» Exercise brief
Except for the pictures, output the records in full and exactly.

━━━

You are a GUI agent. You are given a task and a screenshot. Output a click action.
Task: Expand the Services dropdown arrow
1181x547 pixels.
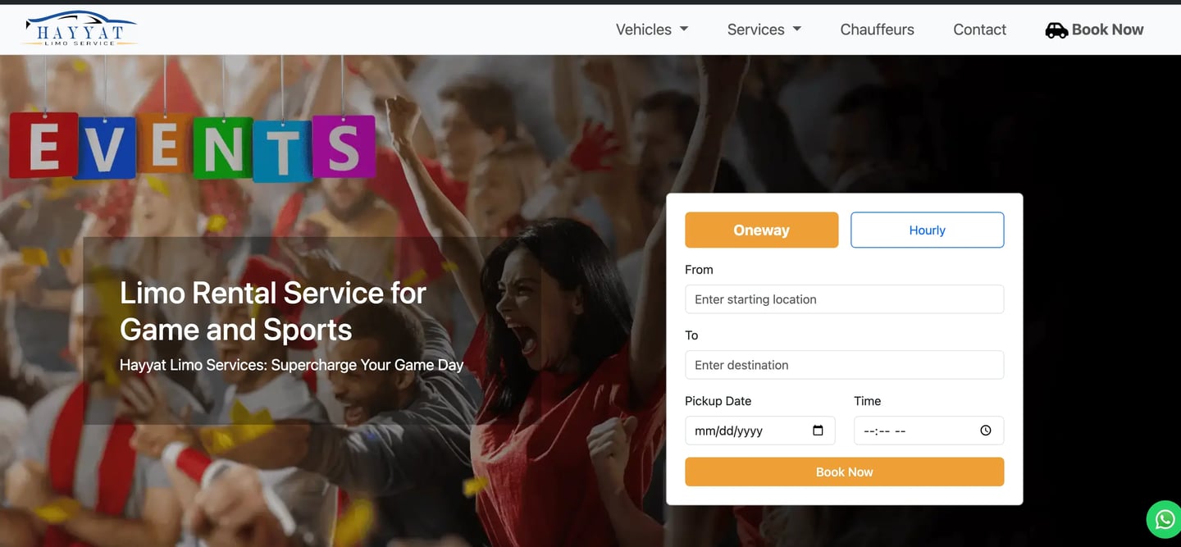pos(796,30)
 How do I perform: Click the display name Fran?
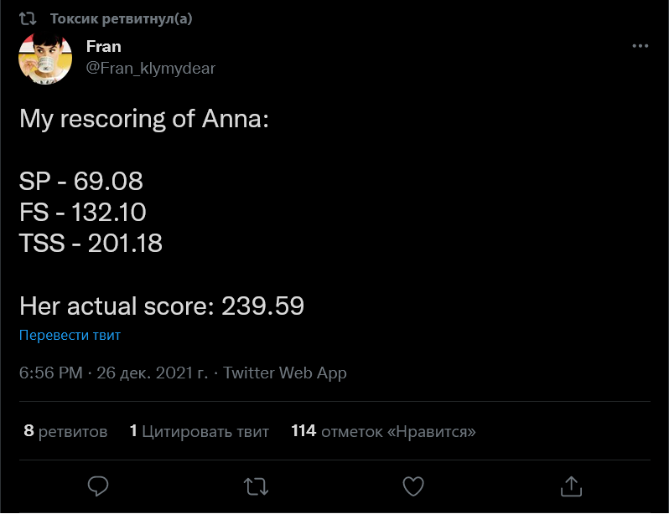104,47
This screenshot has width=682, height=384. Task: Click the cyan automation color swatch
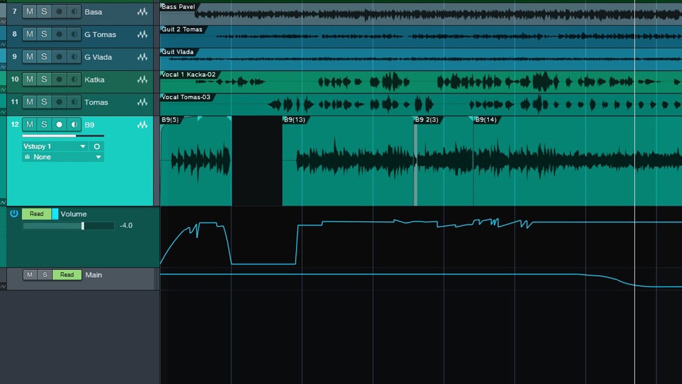55,214
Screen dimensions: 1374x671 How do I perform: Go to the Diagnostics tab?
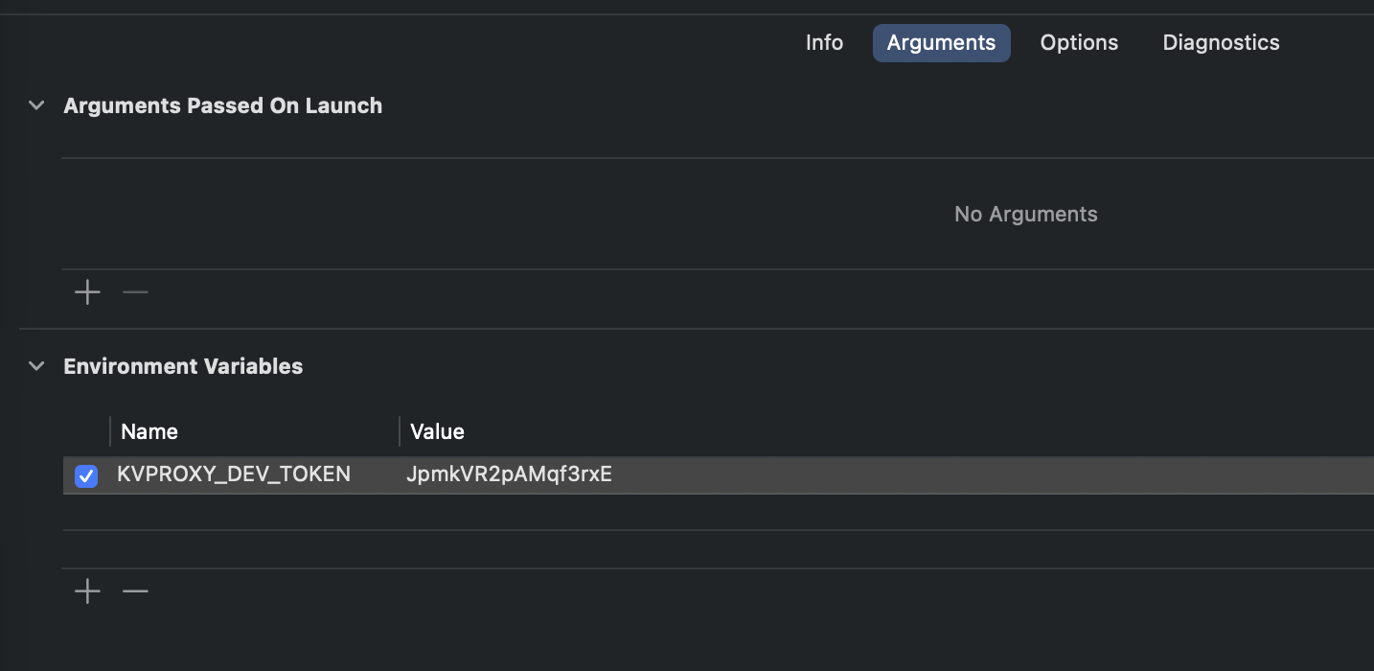pyautogui.click(x=1221, y=43)
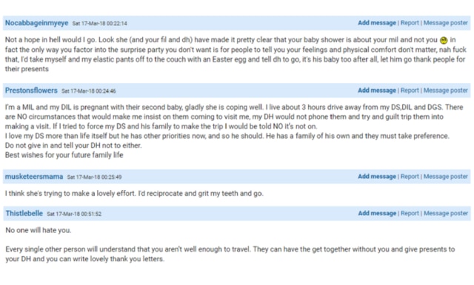474x285 pixels.
Task: Add message on musketeersmama's post
Action: tap(377, 177)
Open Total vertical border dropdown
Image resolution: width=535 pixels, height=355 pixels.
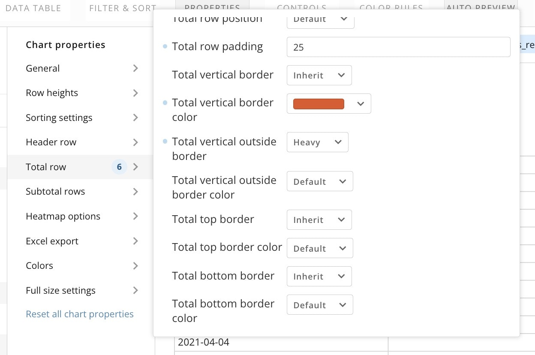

━━━

» Solution below
You are a GUI agent. You are given a task and a screenshot. Output a click action.
Task: Expand the Services dropdown arrow
1181x547 pixels.
pos(796,30)
 How do I perform: Click the display name Fran?
104,47
This screenshot has width=682, height=384. Task: Click the cyan automation color swatch
55,214
Screen dimensions: 1374x671 How do I perform: Go to the Diagnostics tab?
pyautogui.click(x=1221, y=43)
474x285 pixels.
Task: Add message on musketeersmama's post
Action: tap(377, 177)
Open Total vertical border dropdown
Image resolution: width=535 pixels, height=355 pixels.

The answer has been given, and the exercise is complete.